====== PAGE ======
Nasir said that after several
days the officer came back and informed him that
he would be set free in a few days. He suggested
that Nasir stay in Karachi and try to make a
career in the city.
"Again, I lost control
of my tears and asked what have they got in
keeping me for so long. The officer then asked,
'Who was the fool who asked you to go to the US
Embassy in Malaysia? They asked us to grill you
as a suspect.'"
Nasir was set free with a
few clothes, a little money and no destination.
Roaming the streets of Karachi, often he slept on
footpaths and was picked on by the policemen.
Eventually, he was given a place by a tailor in
Malir in his tiny shop, but soon the father of the
tailor asked him to leave. Then a driver of a
public bus allowed him to eat at his expense in
the hotel where he now hangs out, and pass the
nights in his bus.
====== DATA SHOWN ======
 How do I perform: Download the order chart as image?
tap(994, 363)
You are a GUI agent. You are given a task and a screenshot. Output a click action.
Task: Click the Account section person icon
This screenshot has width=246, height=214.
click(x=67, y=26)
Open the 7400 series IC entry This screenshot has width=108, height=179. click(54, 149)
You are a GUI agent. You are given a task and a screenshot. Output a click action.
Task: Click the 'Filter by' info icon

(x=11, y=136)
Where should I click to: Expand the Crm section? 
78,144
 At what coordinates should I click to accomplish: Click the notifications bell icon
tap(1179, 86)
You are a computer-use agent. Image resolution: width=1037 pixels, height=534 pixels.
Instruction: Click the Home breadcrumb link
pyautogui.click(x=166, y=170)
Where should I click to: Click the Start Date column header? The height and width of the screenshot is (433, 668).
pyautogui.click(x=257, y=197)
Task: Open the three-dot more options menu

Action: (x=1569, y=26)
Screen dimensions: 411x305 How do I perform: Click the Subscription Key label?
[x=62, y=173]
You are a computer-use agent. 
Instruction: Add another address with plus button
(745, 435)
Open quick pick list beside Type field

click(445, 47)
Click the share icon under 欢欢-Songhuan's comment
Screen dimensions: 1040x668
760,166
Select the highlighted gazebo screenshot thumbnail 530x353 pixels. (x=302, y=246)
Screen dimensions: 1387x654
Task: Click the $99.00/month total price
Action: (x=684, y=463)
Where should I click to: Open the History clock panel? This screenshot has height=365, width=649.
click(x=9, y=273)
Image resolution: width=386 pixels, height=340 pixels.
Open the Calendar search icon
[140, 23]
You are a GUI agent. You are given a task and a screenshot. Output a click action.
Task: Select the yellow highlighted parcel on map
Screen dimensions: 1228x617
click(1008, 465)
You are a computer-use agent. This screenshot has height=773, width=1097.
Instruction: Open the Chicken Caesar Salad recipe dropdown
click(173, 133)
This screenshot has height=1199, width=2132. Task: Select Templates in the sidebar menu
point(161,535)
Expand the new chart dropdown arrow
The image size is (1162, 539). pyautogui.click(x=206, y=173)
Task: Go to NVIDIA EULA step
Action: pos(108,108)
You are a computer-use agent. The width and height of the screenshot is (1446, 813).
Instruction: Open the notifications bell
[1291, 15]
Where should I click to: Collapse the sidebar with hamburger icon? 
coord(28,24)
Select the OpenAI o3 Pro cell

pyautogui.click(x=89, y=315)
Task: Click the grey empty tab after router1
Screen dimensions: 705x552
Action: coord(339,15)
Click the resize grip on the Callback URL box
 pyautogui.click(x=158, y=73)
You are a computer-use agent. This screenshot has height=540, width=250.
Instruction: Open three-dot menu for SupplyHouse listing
======
* GIVEN INSTRUCTION A: According to the passage about Nasir, why was he held for so long? Answer in one to three sentences.
* GIVEN INSTRUCTION B: Carry on the passage about Nasir from its final sentence.
The location entries are separate material from the passage about Nasir.

* FINAL RESULT A: The officer said that Nasir had gone to the US Embassy in Malaysia, and the embassy had then asked the authorities to grill him as a suspect.

* FINAL RESULT B:
Nasir took out
a copy of the San Francisco Journal in which
he is featured and pointed to the last
paragraphs in the article, which gives an elaborate
account of how his family had been destroyed by
the ordeal and how his son Adnan had been
distracted in his studies back in Corning.
Visibly fighting back his tears, Nasir
showed a picture of his son and daughter in his
empty house. "There is only one wish, to be the
father of my children again and patronize them,
otherwise there is darkness on all sides and
suicide is the only option left in this life."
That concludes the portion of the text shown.